Tuesday, November 10, 2009

A Daily Double: Transparency and Dead Horses

In respond to popular demand, Other Side is adding a new category: Dead Horses. It's obvious to regular readers that here at the editorial offices we believe there's no such thing as a horse that's too dead to beat.

College student voting fits the rubric perfectly. I revisited the subject here less than a week ago to relay an editorial from the Bowdoin college newspaper that treated election law as mere suggestions.

As I scooted about town today attending to my busy social calendar, I realized that I had failed to be fully "transparent" in follow-up reporting on this subject. I had posted two messages on the subject to relevant officials, but had not disclosed them to our faithful and vigilant readers.

I am correcting that oversight in this post. In a humorous aside, I expect that both these messages on the "dead horse" subject will end up in "dead letter" files at their destinations. In the unlikely event that a meaningful response is received, you can be sure it will be posted here before it shows up on the major network and cable news outlets.

Because the dead horse stops here.

The first message was sent to the Elections Division at the Maine Secretary of State's Office:
Much has been said over the years about college students voting in the town in which the college is located, even when their home is elsewhere.

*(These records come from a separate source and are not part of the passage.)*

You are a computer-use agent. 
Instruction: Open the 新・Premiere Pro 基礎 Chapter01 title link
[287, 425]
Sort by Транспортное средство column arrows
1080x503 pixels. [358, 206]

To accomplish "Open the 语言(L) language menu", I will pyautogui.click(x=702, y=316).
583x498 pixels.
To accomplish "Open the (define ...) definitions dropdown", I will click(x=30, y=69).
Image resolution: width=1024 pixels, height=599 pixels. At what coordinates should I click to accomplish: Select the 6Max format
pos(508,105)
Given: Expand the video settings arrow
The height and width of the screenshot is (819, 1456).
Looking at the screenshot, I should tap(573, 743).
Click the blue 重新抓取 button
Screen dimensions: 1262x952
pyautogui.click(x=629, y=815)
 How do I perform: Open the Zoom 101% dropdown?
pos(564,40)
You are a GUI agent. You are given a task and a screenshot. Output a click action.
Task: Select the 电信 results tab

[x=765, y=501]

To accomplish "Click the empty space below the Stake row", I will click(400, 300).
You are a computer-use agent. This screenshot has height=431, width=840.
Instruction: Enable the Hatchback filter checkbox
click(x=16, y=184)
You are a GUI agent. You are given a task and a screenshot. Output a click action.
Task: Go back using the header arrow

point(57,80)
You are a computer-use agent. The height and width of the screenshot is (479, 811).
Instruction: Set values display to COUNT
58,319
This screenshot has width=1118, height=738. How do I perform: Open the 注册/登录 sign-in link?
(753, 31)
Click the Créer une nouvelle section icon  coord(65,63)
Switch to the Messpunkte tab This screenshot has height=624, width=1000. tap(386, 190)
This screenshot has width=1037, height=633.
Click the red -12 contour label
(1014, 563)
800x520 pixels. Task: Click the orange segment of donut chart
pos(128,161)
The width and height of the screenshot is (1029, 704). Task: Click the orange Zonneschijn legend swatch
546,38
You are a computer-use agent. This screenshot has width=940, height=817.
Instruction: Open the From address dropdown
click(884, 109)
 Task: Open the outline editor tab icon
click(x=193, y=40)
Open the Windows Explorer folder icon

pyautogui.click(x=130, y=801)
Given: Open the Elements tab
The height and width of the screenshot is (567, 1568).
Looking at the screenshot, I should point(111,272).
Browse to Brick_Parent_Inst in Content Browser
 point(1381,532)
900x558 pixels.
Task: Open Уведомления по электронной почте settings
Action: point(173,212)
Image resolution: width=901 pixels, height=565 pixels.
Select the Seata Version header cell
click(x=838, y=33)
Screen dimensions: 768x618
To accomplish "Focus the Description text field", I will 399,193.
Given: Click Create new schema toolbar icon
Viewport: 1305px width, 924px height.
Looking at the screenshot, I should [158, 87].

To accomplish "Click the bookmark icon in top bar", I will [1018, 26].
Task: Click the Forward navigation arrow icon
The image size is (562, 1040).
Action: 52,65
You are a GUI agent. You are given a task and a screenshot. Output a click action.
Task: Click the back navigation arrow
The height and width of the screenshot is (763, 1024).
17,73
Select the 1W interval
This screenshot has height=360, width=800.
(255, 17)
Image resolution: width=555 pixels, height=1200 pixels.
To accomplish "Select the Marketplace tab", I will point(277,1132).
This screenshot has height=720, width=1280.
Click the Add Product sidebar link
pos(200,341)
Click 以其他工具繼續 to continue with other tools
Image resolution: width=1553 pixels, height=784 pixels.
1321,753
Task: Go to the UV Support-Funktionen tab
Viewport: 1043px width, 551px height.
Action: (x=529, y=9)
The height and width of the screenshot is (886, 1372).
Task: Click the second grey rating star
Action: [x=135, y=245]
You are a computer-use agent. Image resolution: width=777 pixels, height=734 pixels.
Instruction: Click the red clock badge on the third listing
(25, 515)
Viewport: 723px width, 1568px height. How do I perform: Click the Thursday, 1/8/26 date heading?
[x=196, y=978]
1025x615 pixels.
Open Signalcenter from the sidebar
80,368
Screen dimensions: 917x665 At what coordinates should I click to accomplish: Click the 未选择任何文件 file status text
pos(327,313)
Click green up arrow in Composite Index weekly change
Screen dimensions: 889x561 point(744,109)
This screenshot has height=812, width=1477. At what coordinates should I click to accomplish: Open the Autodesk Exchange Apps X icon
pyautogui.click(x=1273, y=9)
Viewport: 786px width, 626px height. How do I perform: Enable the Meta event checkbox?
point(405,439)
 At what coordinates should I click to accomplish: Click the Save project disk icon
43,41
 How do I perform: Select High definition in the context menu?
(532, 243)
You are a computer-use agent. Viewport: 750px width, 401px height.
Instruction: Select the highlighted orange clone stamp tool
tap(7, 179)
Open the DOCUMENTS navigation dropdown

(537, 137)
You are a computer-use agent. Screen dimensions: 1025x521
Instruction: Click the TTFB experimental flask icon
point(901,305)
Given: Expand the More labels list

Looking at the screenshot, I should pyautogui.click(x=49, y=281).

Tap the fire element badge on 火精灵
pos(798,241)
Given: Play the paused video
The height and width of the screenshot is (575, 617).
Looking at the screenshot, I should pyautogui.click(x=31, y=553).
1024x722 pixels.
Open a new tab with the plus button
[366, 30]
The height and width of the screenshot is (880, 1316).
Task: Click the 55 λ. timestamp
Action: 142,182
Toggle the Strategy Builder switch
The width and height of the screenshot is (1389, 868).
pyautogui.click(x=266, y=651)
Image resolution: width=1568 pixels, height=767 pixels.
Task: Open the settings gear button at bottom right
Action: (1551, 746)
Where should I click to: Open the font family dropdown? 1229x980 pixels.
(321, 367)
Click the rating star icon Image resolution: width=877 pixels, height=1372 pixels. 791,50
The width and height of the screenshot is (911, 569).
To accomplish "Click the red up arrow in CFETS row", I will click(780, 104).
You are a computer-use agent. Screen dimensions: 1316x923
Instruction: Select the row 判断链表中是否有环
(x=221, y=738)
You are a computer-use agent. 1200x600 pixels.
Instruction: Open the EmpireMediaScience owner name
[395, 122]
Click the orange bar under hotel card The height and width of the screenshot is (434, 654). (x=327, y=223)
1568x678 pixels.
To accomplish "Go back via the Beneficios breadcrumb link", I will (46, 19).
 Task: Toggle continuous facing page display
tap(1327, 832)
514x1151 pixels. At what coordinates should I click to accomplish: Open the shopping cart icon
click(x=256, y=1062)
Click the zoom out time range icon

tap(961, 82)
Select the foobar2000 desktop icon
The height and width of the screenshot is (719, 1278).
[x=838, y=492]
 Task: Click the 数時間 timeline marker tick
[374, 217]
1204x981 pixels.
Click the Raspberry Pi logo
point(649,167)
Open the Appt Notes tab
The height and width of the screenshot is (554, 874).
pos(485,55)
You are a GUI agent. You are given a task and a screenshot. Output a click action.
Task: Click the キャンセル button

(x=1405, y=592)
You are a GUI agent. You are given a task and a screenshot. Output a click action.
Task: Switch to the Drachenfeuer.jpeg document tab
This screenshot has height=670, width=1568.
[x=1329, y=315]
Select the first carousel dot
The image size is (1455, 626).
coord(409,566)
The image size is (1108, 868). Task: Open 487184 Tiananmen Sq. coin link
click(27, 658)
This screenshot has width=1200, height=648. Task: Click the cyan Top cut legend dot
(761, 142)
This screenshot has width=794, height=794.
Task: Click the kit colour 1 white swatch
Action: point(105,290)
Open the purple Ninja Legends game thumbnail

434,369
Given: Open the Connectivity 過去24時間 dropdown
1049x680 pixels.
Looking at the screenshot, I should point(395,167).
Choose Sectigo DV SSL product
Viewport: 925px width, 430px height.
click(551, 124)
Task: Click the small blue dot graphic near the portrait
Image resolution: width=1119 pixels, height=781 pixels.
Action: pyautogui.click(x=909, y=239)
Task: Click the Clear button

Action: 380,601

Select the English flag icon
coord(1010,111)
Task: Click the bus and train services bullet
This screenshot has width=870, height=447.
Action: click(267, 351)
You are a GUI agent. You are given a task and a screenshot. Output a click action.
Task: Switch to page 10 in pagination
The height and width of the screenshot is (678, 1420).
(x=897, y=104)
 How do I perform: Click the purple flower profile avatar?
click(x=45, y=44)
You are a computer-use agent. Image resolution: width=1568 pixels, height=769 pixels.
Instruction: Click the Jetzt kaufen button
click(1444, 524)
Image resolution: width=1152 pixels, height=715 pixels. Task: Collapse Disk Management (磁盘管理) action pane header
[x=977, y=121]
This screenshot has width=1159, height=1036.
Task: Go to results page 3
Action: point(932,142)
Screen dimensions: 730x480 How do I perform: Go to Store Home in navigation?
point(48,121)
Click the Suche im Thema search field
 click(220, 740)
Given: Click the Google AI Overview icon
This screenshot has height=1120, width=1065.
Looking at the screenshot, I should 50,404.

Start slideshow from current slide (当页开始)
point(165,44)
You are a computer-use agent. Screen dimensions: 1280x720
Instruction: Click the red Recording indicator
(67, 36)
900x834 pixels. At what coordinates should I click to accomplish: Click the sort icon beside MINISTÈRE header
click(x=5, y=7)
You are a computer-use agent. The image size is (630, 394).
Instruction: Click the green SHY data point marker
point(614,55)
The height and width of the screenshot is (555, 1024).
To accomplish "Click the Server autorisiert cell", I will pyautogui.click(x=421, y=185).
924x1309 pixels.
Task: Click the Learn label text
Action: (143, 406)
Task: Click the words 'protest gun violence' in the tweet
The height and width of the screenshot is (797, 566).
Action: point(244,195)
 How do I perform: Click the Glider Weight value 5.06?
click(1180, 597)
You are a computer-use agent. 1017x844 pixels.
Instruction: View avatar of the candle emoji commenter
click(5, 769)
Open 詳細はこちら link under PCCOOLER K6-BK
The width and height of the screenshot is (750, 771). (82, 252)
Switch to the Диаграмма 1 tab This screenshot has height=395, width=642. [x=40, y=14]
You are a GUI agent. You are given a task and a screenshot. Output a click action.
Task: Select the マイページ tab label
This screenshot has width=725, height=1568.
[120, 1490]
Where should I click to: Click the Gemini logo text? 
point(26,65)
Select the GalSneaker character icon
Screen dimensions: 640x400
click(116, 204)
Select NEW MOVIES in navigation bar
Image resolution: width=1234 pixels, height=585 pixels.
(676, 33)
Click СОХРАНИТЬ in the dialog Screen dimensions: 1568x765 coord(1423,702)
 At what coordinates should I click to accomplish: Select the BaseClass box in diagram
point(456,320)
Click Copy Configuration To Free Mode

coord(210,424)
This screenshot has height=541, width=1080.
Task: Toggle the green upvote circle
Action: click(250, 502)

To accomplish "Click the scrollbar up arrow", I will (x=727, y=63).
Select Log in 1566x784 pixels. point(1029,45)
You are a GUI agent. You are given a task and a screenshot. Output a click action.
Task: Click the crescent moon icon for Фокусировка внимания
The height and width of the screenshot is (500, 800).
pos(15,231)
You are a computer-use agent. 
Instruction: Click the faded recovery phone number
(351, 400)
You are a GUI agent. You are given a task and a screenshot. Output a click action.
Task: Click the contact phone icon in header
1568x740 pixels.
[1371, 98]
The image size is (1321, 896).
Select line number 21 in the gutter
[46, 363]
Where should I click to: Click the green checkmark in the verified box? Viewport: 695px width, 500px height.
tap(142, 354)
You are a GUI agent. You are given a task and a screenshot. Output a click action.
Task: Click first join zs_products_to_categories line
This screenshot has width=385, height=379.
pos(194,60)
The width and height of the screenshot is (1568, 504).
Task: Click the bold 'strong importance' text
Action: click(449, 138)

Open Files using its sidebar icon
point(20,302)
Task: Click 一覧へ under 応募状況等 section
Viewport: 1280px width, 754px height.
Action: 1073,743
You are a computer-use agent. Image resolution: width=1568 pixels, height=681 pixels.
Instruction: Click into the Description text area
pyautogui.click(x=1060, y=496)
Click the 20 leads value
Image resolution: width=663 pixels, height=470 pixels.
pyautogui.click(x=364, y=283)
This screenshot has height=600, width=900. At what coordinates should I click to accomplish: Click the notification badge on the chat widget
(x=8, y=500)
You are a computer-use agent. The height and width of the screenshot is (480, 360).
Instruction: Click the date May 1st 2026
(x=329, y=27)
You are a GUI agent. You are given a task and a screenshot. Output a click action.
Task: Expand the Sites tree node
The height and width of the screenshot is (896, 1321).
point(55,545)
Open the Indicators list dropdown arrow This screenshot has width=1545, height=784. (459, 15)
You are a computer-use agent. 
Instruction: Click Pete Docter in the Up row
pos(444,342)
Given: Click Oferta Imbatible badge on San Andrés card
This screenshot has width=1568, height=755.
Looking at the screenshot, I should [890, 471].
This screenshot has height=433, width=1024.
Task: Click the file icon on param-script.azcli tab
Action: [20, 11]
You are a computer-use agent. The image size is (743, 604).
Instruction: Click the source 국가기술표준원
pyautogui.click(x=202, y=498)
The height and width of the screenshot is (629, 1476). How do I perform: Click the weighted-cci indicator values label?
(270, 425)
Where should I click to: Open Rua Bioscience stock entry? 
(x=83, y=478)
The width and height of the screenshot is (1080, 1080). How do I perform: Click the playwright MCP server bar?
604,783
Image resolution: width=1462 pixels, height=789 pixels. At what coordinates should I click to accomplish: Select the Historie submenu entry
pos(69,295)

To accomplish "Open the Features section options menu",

Legislation has been proposed, guidelines have been issued, and nothing has fundamentally changed in this regard. College officials appear to uniformly support the idea that being on campus makes you a legal resident of the town, and town officials willingly comply with this judgment.

I have been concerned about the subject for years because of the opportunity it provides for abuse of election law.

The editorial attached below, from The Bowdoin Orient of October 30th, raises red flags beyond anything previously addressed. It suggests that students vote where they most "feel" like residents, as opposed to complying with relevant law, in which "feelings" have no relevance. It further suggests that students are free to "volley" between residence locations for voting purposes in order to pick and choose the ballots and issues that concern them most.

The opportunities for double voting, abuse of registration law, and corruption of voting rolls are clear in such practices, especially since local authorities are in the habit of encouraging students to register and vote locally, while failing to enforce the other requirements of residency. I am not aware of any mechanisms that would detect double registration or otherwise automatically cancel registration in one location or another when a new registration is filed.

Please reply with a response to this editorial that states what the official SOS position is on such practices, and how the SOS goes about enforcing applicable law to ensure that our elections are honest and conducted with full legal compliance.

Thank you

The other was sent to Brunswick Town Officials:


I understand that "the system" has ruled my objections in this area irrelevant, but I've got to tell you that this editorial in last Friday's Bowdoin Orient relights the fire in my hair on this subject.

It very clearly articulates the belief that students should vote wherever they feel like it at the moment.

How this can be consistent with any understanding of what election law means is lost on me. I find tolerance for such practices irresponsible.

So far, no response from either quarter.

But as you know, riding a dead horse doesn't get you anywhere and wastes your time, if not the horse's.

But at least you're not at risk of falling off.

Now, if I could just find some rolls of caps for my two pearl handled six-shooters, maybe I could stir up some action that way.